Section 2 : Les vices du consentement
Définition : Les vices du consentement sont des faits juridiques qui altèrent la lucidité ou la liberté du consentement lors de la conclusion d’un contrat. Ils entraînent une discordance entre la volonté interne et la volonté déclarée.
Types de vices : Le Code civil (CC) identifie trois vices du consentement (art. 1130 à 1144) : l’erreur, le dol et la violence. Ces vices sont complémentaires et reposent sur un fondement psychologique, entraînant la nullité s’ils sont déterminants pour le consentement. La recherche de ce caractère déterminant se fait in concreto, en tenant compte des personnes et des circonstances (art. 1130 CC).
Différences :
- Erreur : Considérée comme un vice pur, reposant principalement sur un fondement psychologique.
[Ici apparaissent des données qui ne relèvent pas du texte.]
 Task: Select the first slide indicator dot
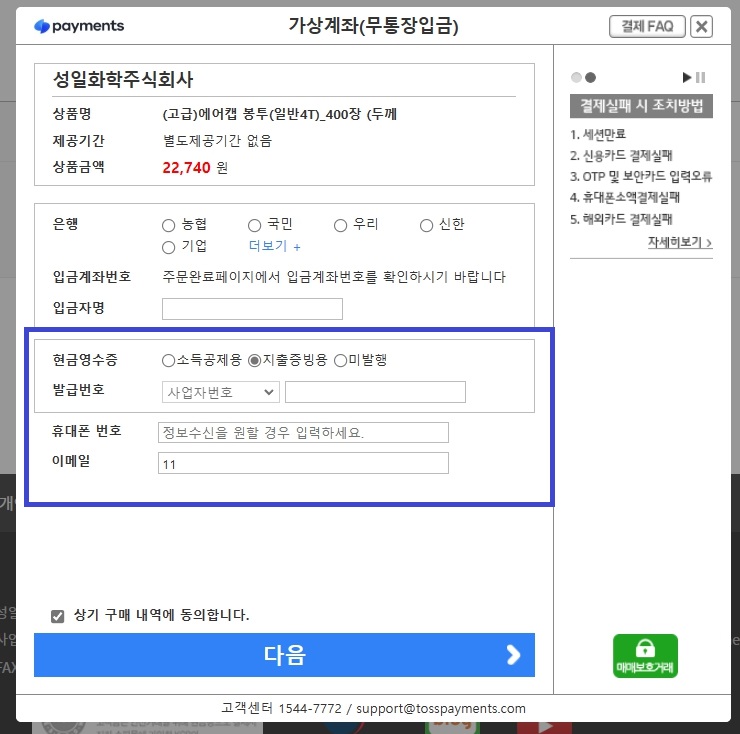pyautogui.click(x=576, y=77)
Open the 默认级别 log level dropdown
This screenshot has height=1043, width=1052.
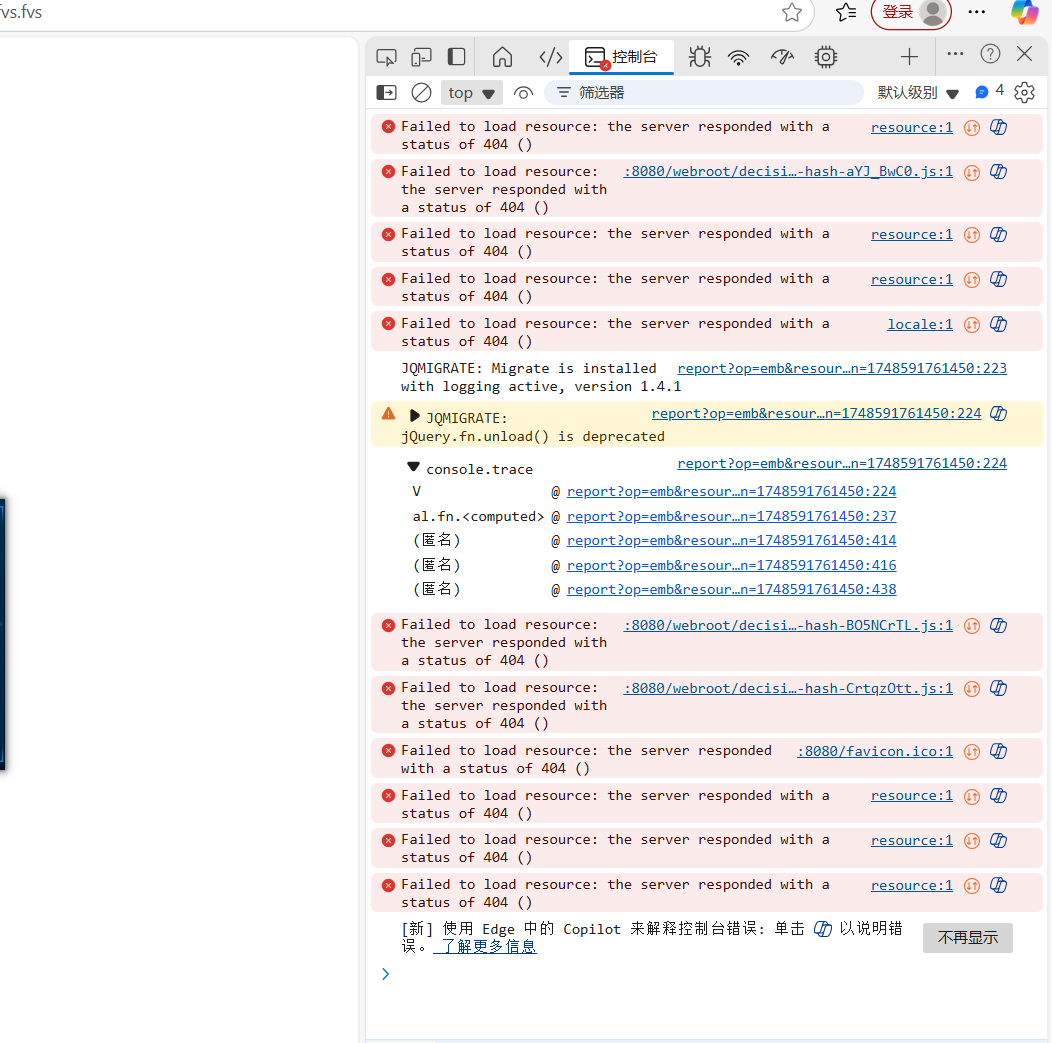918,93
- Dol et violence : Impliquent un aspect délictuel, le dol étant lié à une tromperie et la violence à une pression exercée sur le consentant.
Impératifs contradictoires : D’un côté, la nécessité de protéger le consentement (vicié) ; de l’autre, l'impératif de sécurité juridique qui impose de ne pas annuler trop facilement les contrats. Ainsi, une simple preuve d’un vice ne suffit pas à entraîner la nullité.
L’erreur
Définition : L’erreur est une fausse représentation de la réalité. Le droit ne peut admettre que toute erreur entraîne la nullité pour des raisons de sécurité juridique.
Types d’erreur sanctionnables (art. 1132 CC) :
- Erreur sur les qualités essentielles de la prestation.
- Erreur sur les qualités essentielles du contractant.
Les autres erreurs sont considérées comme indifférentes.
Erreur sur les qualités essentielles de la prestation
Notion : Peut concerner une erreur sur l'objet du contrat. L’ancien CC parlait d’erreur sur la « substance même de la chose », mais cette conception objective a été remplacée par une approche subjective, tenant compte des intentions des parties (art. 1132 et 1133 CC).
Appréciation par le juge :
- Abstraite : Appréciation selon l’opinion commune.
- In concreto : Appréciation selon les intentions des parties.
Exemples :
- Erreur sur la qualité de l’objet.
- Aptitude d’un bien à remplir un usage spécifique.
Cas particuliers : Les ventes d’œuvres d’art doivent respecter des définitions précises de l’authenticité, ce qui peut affecter la qualité essentielle. Par exemple, une œuvre présentée comme « attribuée à » un artiste introduit un aléa et ne peut pas entraîner la nullité si l’authenticité est par la suite mise en doute.
Erreur de droit ou de fait
L’erreur peut être de fait (sur les caractéristiques matérielles) ou de droit (sur les éléments juridiques). Une erreur de droit peut justifier la nullité, contrant l'adage « nul n'est censé ignorer la loi ».
Erreur sur sa propre prestation
Une erreur sur sa propre prestation peut également justifier la nullité (ex. : affaire Poussin).
Erreur sur les qualités essentielles du contractant
Ce type d’erreur n’est pertinent que pour les contrats intuitu personae (ex. : contrat de travail). Les juges sont souvent réticents à admettre cette erreur comme inexcusable.
Erreurs indifférentes
Deux types d'erreurs sont indifférentes :
- Erreur sur les motifs : Raisons personnelles d'un contractant ne justifient pas la nullité.
- Erreur sur la valeur : L’art. 1136 CC indique que cette erreur est indifférente.
Erreur obstacle
L'erreur obstacle est une erreur si grave qu’elle empêche la rencontre des consentements, entraînant une absence de consentement. Son régime est plus favorable que celui des vices du consentement, permettant la nullité même en cas d’erreur inexcusable.
Caractères de l’erreur
- Caractère déterminant (art. 1130 CC) : L’erreur doit avoir été déterminante pour le consentement. L’appréciation se fait in concreto, en tenant compte des circonstances et des qualités du demandeur.
- Caractère excusable (art. 1132 CC) : L’erreur n'est une cause de nullité que si elle n'est pas inexcusable. Le défendeur doit prouver le caractère inexcusable de l’erreur pour faire échec à la demande de nullité.
Sanction de l’erreur
Preuve : Le demandeur doit prouver que son consentement a été vicié, sauf pour le caractère inexcusable.
Sanction : L’erreur entraîne une nullité relative, qui se prescrit par 5 ans à compter du jour où le demandeur a connu ou aurait dû connaître l’erreur.